An endoscopy allows doctors to look inside the body. While its primary purpose is direct visualization, a doctor might also take a small tissue sample, called a biopsy, during the procedure. This step gathers more detailed information.

Understanding Endoscopy and Biopsy

An endoscopy involves inserting a thin, flexible tube with a camera, called an endoscope, into the body. This instrument typically enters through a natural opening, such as the mouth or rectum, to view internal areas. Common types include upper endoscopy for the esophagus, stomach, and duodenum, and colonoscopy for the large intestine.

During an endoscopy, if an area appears unusual, a doctor can use tiny instruments passed through the endoscope to collect a small tissue sample, or biopsy. This specimen is then examined under a microscope, providing a closer look at cells and tissues.

Key Reasons for Biopsy During Endoscopy

Doctors perform biopsies during endoscopy to investigate abnormalities observed visually. If areas like polyps, ulcers, inflammation, or suspicious lesions are present, a biopsy helps determine their nature. This analysis aids in diagnosing conditions not identifiable by sight alone.

Biopsies are often taken to diagnose specific inflammatory conditions. For instance, in suspected Inflammatory Bowel Disease (IBD), such as Crohn’s disease or ulcerative colitis, biopsies help confirm the diagnosis and assess disease severity. For Celiac disease, biopsies of the small intestine lining identify characteristic damage to the villi.

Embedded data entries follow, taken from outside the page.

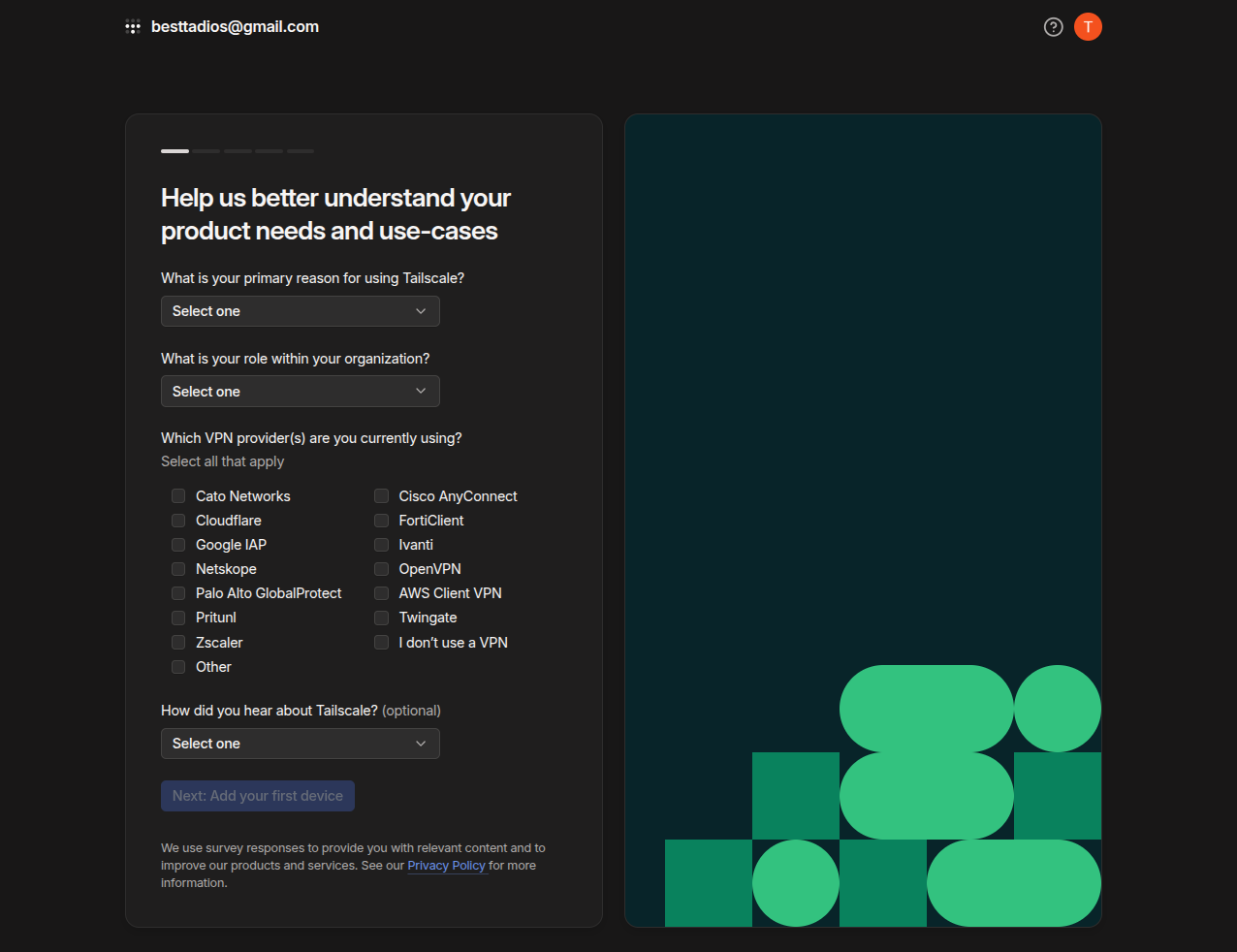Check the Other VPN provider box

pyautogui.click(x=178, y=667)
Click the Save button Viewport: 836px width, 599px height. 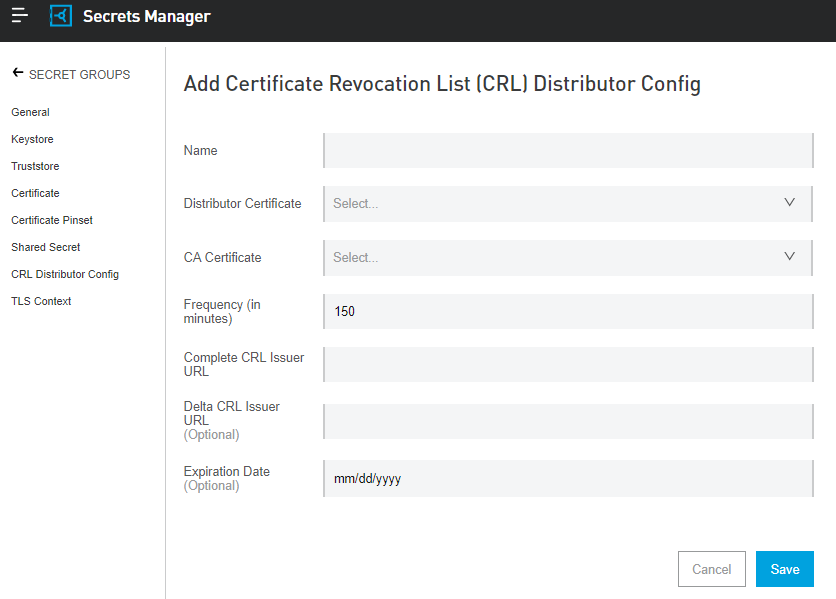784,569
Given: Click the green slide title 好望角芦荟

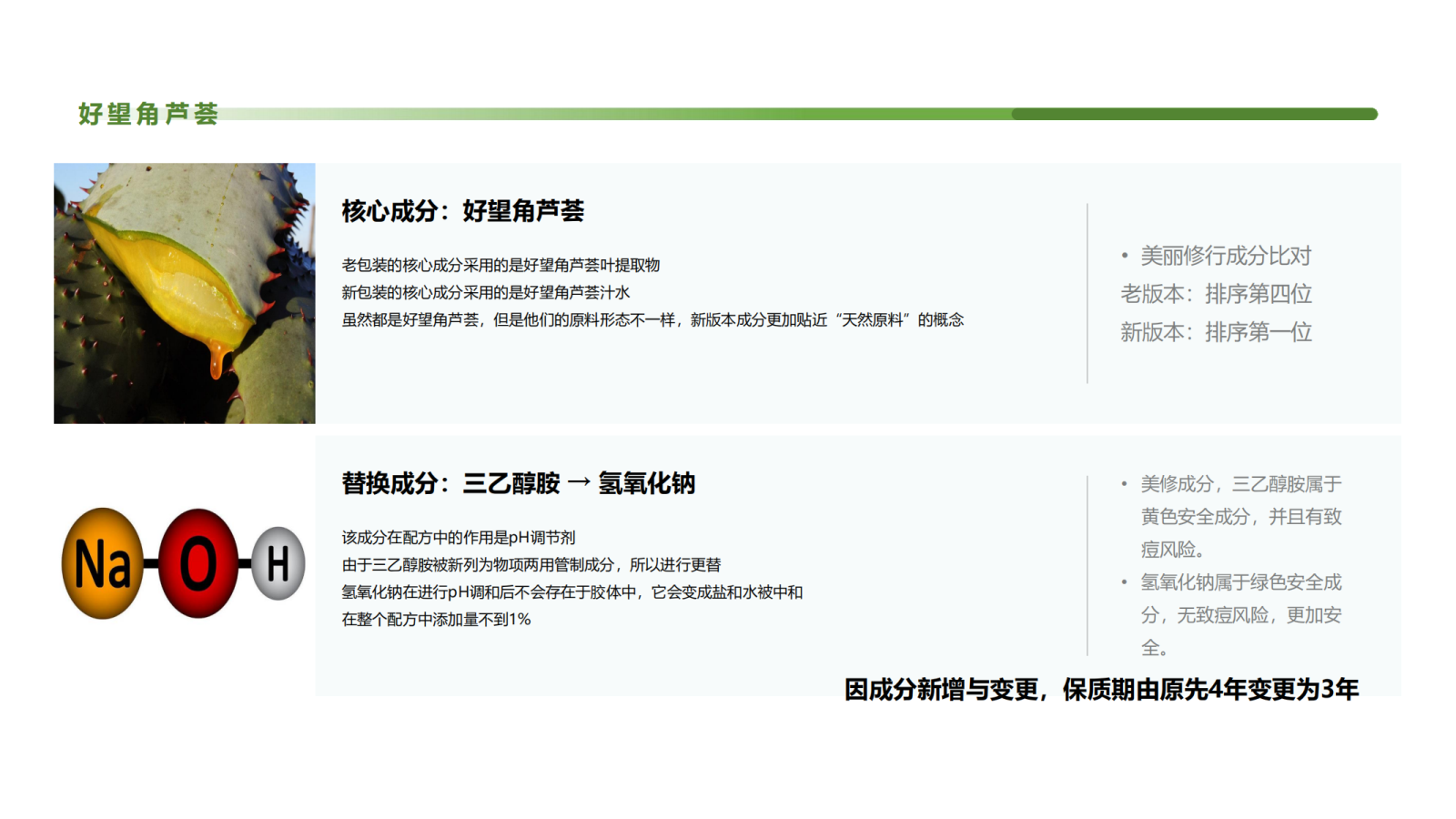Looking at the screenshot, I should 148,114.
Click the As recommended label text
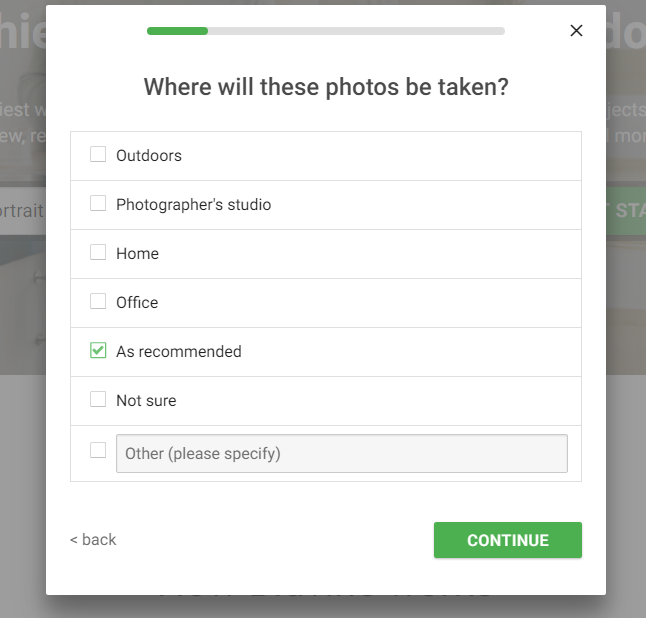 coord(179,352)
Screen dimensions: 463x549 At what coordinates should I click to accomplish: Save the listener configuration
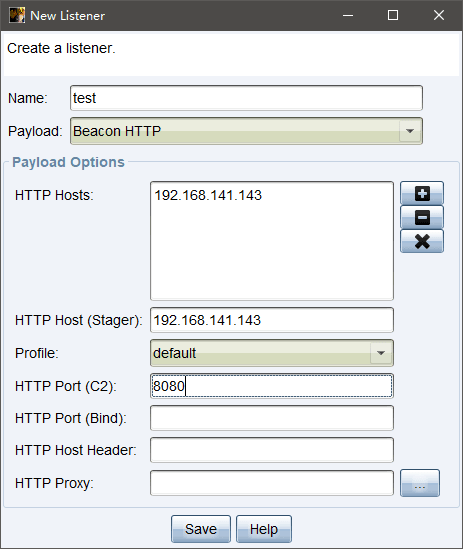coord(201,529)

Another common reason for biopsy is to detect precancerous changes or identify cancerous cells. Conditions like Barrett’s esophagus, involving changes in the esophageal lining due to chronic acid reflux, require biopsies to monitor cellular alterations. Biopsies also diagnose gastric ulcers and Helicobacter pylori (H. pylori) infections, ruling out malignancy and confirming bacterial presence. When patients experience unexplained symptoms like chronic pain, bleeding, difficulty swallowing, or persistent nausea, a biopsy can provide clarity.

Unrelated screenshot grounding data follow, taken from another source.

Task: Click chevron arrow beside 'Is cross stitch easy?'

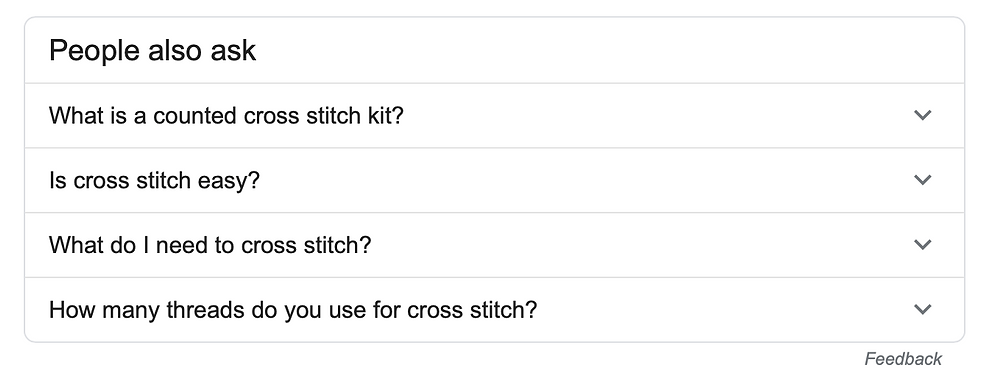Action: tap(922, 180)
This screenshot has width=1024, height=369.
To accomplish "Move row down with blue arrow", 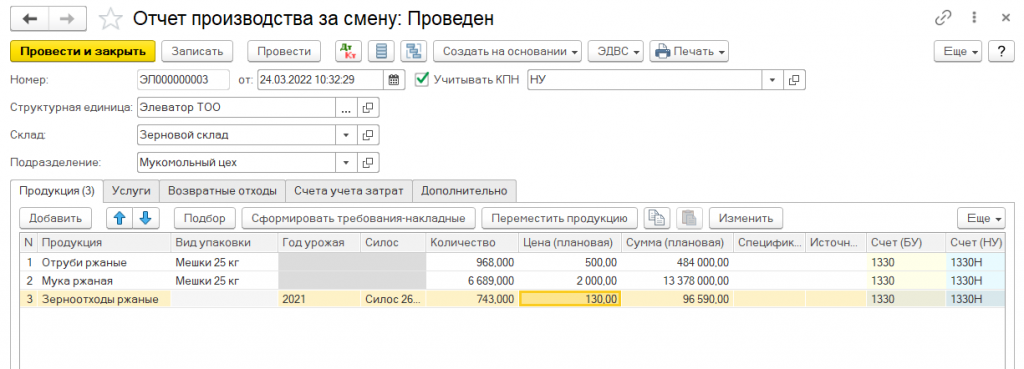I will 145,218.
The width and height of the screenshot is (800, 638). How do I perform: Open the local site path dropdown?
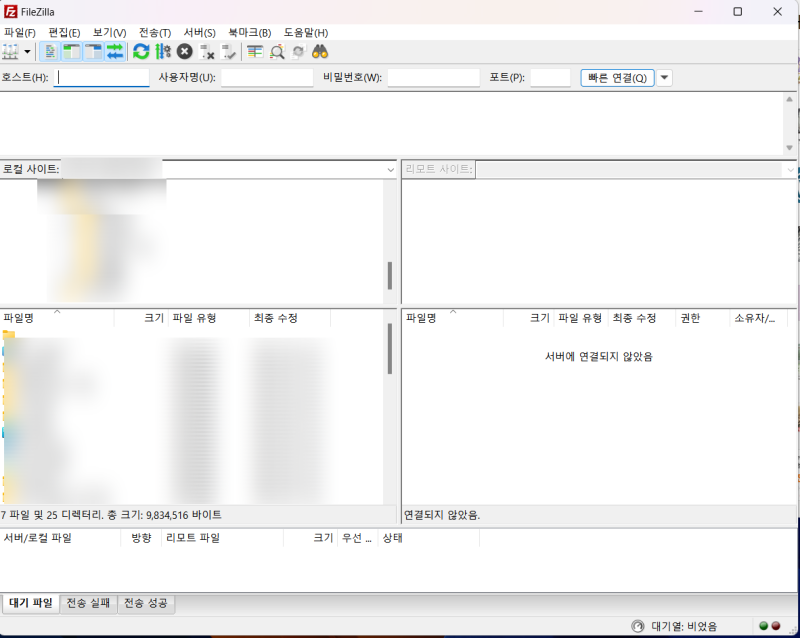[x=389, y=169]
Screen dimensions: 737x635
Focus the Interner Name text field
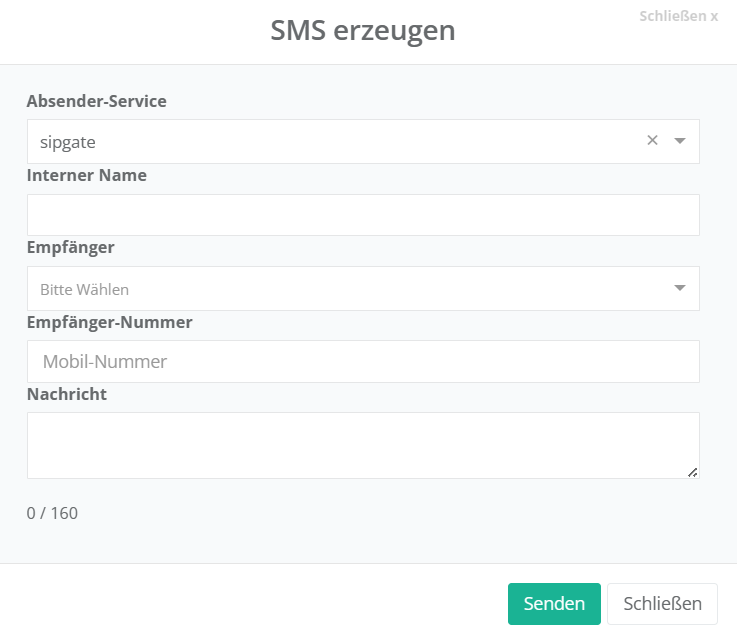pos(363,215)
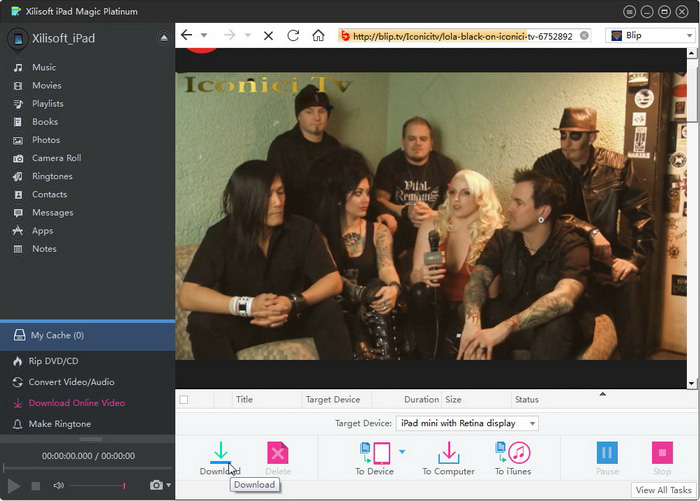Click the To Computer transfer icon

447,456
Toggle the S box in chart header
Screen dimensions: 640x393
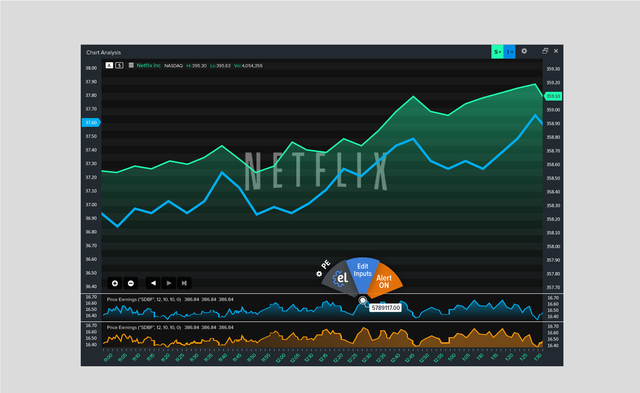119,65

The Journey of a Biopsy Sample

Once a tissue sample is collected, it goes to a specialized laboratory for analysis. Immediately after removal, the specimen is placed in a preserving solution to maintain its structure. This preservation is crucial for accurate microscopic examination.

The preserved sample is sent to a pathology laboratory. There, a pathologist or trained professional conducts a gross examination, inspecting the tissue. The tissue is then embedded in paraffin wax to create a solid block. Thin slices are cut from this block and placed onto glass slides.

These thin tissue slices are stained with dyes to make cellular components visible under a microscope. A pathologist, who specializes in diagnosing diseases by examining tissues, studies these slides to identify cellular changes, inflammation, or abnormal cells. The pathologist then generates a detailed report, sent to the doctor who performed the endoscopy.

What to Expect After the Procedure

After an endoscopy with a biopsy, patients typically spend a short time in recovery while sedation wears off. It is common to feel groggy, have a mild sore throat, or some bloating. The small biopsy site usually heals quickly with minimal discomfort.

Receiving biopsy results usually takes a few days to a week. The doctor who performed the endoscopy will contact the patient to discuss the pathology report findings. This discussion explains the results and outlines necessary next steps, such as further investigations, a treatment plan, or follow-up appointments.